Extract to read.
Availability of MNMs exposed via F/pF to H. azteca

Amphipod samples collected during the dietary approach using MNMs containing F/pF showed fluorescence hot spots, in particular in the gut region. No fluorescence hot spots were visible in other regions/tissue or the animals’ carapace. Exceptions were the limbs and antennae, which both are in contact with the contaminated food (nPS-containing F/pF) during food intake.

Once ingested, particles smaller than 500 nm are incorporated into cells predominantly by receptor mediated endocytosis pathways rather than by phagocytosis [87,88,89]. Clathrin-mediated endocythosis is supposed to be the main uptake mechanism for AuNPs [90,91,92]. As described by Harush-Frenkel et al. [93] negatively charged NPs show a significant reduced endocytosis rate and cannot use clathrin-mediated endocytosis, making it less likely that the particles are incorporated or accumulated by cells. Furthermore, the used NPs used showed negative zeta potentials ranging from − 22.8 mV (AgNPs) to − 31.9 mV (nPS) making these particles less bioavailable [93]. However, we have no information on the surface charge of the NPs after passing through the bivalves and being incorporated into the F/pF matrix [94]. It can be assumed that particles are bio-transformed by the addition of proteins and the formation of an eco-corona. In addition, the low accumulation factor of 0.003 for Au could be the result of the very high exposure concentration (24,162 ± 2799 mg Au/kg) and a limited uptake capacity.

Stored data.

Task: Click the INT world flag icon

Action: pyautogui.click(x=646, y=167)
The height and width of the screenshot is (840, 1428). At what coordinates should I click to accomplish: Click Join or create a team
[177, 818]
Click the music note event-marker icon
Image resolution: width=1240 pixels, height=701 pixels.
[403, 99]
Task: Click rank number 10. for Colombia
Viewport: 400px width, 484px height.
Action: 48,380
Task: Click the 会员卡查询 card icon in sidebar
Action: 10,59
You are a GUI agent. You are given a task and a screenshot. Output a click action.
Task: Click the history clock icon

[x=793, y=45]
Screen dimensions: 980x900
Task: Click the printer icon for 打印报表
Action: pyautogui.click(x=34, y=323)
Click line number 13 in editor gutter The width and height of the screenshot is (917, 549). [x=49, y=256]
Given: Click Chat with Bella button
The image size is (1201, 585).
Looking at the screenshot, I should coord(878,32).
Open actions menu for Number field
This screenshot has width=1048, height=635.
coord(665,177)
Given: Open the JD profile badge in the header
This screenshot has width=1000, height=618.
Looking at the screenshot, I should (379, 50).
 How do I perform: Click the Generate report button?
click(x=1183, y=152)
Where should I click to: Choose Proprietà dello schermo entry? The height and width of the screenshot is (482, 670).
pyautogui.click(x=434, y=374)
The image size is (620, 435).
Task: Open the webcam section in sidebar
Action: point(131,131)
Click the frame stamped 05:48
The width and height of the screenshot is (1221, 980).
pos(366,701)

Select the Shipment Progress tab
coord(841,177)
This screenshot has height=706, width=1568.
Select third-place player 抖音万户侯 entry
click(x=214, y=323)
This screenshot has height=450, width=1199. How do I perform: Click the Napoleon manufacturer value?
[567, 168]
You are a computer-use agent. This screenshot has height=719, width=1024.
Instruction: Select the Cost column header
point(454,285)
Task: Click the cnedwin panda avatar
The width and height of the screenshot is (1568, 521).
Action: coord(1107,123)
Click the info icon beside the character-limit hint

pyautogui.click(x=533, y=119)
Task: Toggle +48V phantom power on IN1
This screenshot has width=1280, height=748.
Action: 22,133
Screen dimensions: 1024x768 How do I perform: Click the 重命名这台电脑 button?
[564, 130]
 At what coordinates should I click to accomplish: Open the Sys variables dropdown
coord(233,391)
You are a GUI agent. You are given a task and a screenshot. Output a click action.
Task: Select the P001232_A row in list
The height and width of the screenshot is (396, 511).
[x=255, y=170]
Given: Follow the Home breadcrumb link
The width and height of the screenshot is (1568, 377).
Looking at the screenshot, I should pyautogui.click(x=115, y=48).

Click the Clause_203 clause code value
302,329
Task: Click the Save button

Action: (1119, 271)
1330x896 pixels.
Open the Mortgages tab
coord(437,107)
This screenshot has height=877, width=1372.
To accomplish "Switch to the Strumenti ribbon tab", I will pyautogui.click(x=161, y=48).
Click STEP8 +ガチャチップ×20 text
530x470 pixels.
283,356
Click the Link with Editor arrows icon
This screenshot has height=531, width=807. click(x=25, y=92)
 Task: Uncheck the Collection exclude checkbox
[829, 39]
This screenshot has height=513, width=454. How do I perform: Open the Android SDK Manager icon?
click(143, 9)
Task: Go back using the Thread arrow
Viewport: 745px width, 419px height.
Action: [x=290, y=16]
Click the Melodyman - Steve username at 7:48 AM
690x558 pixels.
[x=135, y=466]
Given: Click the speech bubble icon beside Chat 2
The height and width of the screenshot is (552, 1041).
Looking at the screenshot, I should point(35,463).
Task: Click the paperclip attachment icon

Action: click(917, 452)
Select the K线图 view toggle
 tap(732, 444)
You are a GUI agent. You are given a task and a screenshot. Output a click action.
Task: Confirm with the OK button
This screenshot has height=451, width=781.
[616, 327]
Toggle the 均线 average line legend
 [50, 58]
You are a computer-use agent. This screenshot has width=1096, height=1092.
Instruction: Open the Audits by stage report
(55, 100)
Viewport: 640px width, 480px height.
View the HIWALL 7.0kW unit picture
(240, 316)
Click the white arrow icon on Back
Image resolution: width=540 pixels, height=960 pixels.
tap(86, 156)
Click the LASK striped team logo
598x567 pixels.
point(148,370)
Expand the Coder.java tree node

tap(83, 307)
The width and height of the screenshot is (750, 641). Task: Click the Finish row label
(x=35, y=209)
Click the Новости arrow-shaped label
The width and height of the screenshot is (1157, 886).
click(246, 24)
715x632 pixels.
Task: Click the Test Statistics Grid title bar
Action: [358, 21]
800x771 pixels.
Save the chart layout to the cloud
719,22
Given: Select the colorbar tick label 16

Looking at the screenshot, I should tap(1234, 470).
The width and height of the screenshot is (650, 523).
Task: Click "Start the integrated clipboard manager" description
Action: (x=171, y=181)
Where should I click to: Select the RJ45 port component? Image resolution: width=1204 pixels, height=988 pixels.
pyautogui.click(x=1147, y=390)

Your task.
Please copy word for word the part of the amphipod passage starting with "Availability of MNMs" and going on through "during food intake.".

Solution.
Availability of MNMs exposed via F/pF to H. azteca

Amphipod samples collected during the dietary approach using MNMs containing F/pF showed fluorescence hot spots, in particular in the gut region. No fluorescence hot spots were visible in other regions/tissue or the animals’ carapace. Exceptions were the limbs and antennae, which both are in contact with the contaminated food (nPS-containing F/pF) during food intake.